• TASK DETAILS
Restate word for word the lines of the data below, from the first through the one that has "Task: Open the USD currency dropdown".

Data excerpts:
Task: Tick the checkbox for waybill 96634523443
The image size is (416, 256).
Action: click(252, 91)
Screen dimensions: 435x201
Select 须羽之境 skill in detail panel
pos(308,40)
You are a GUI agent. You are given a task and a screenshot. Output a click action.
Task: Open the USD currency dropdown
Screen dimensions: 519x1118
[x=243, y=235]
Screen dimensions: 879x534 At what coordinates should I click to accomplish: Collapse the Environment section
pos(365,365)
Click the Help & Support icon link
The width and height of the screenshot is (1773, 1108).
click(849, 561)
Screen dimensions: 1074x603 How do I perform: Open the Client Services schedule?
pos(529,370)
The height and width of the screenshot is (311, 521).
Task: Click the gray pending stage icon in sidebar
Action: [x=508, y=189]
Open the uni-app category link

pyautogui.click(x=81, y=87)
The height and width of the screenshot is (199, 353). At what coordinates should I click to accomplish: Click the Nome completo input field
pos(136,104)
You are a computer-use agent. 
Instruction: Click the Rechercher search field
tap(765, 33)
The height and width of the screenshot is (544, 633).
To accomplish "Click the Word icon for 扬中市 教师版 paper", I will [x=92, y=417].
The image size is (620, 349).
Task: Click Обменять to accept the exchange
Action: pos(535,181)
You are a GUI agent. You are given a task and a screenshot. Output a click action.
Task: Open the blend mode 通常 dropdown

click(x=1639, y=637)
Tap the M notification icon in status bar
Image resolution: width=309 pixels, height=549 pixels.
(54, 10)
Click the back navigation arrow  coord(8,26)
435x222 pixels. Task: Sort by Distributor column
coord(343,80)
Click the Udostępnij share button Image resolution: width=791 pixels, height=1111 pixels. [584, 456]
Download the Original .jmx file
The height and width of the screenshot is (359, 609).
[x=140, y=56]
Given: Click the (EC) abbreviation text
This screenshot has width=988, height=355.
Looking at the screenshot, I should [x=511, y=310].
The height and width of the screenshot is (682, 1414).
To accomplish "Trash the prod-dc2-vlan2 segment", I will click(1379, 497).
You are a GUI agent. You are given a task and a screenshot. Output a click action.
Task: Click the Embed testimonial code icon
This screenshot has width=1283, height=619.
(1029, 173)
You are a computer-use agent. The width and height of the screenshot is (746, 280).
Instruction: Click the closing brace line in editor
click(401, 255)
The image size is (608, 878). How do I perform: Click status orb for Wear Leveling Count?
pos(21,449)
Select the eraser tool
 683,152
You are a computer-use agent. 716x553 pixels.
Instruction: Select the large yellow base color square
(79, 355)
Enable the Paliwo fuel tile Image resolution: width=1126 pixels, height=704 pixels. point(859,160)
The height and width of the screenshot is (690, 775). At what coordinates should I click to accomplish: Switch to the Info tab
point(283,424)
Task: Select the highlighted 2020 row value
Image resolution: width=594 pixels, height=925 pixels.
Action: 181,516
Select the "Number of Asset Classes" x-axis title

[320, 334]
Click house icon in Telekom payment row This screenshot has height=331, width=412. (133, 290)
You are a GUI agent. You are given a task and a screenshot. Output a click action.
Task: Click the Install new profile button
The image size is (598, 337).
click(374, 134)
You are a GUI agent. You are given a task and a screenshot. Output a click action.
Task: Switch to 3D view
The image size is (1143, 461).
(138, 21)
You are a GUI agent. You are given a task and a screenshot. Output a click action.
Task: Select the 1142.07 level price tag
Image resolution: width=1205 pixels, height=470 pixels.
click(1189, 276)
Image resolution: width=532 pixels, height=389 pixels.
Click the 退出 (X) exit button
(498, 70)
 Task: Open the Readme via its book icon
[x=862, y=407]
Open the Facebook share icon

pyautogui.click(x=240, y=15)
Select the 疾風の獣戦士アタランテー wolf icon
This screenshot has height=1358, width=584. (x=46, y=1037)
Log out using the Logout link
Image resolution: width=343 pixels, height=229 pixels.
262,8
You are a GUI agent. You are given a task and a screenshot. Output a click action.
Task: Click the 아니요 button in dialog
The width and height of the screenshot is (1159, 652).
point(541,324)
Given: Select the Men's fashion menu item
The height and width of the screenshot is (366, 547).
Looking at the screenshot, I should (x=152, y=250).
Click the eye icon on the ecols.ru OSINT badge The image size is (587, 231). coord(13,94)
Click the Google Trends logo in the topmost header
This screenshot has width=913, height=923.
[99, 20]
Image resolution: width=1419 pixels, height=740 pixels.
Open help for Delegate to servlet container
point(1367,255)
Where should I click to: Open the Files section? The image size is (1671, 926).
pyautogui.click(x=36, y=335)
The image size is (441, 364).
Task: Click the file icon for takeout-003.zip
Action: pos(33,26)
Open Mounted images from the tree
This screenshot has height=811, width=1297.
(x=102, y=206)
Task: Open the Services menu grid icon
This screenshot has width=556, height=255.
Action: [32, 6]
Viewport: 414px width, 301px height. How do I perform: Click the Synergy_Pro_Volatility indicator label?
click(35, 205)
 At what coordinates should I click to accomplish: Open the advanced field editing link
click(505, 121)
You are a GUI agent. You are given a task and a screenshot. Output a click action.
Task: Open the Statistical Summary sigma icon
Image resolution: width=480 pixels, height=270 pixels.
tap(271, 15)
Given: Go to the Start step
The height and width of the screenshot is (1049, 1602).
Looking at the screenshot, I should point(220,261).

• YOUR RESPONSE
Task: Tick the checkbox for waybill 96634523443
The image size is (416, 256).
Action: click(252, 91)
Screen dimensions: 435x201
Select 须羽之境 skill in detail panel
pos(308,40)
You are a GUI agent. You are given a task and a screenshot. Output a click action.
Task: Open the USD currency dropdown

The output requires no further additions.